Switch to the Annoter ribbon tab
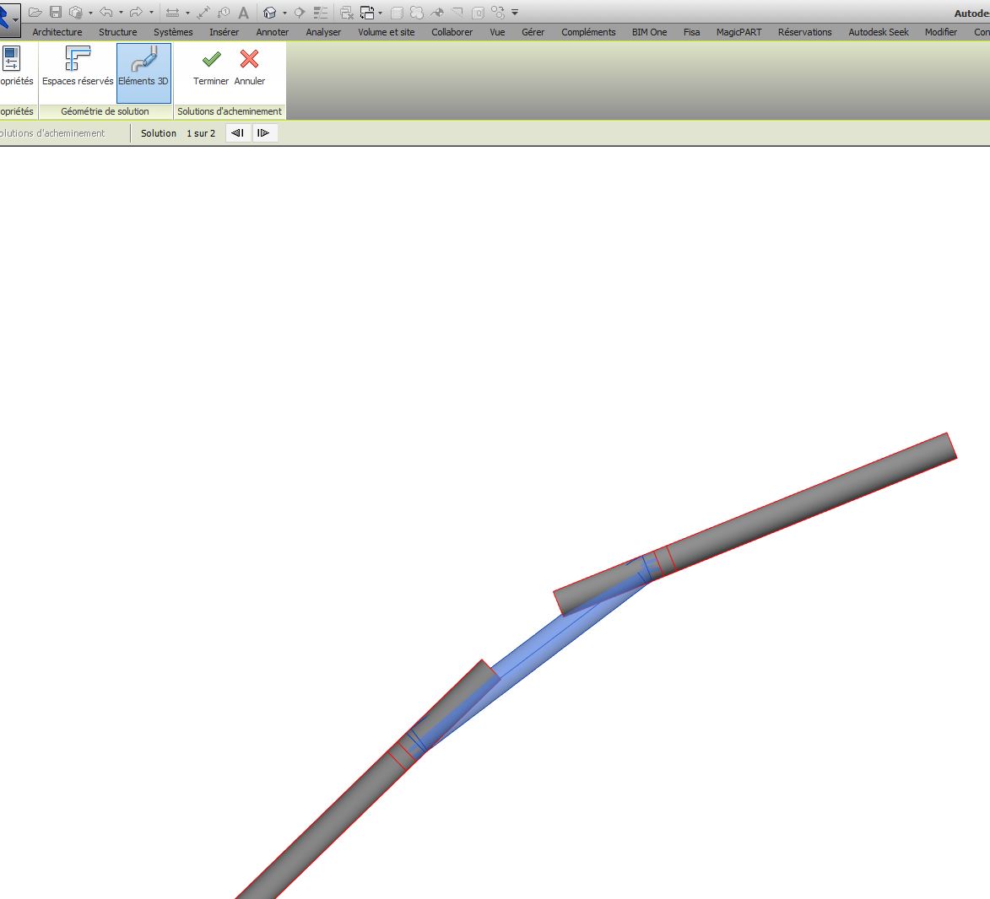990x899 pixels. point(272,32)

* * *

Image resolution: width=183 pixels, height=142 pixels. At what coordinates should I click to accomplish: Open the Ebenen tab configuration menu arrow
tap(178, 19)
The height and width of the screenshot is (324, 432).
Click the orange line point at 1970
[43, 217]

_Instructions to follow_
Copy word for word the stretch of entries above from the line that has "Image resolution: width=183" through the line that has "The height and", both ends included, and nothing outside it.

_Result_
Image resolution: width=183 pixels, height=142 pixels. At what coordinates should I click to accomplish: Open the Ebenen tab configuration menu arrow
tap(178, 19)
The height and width of the screenshot is (324, 432).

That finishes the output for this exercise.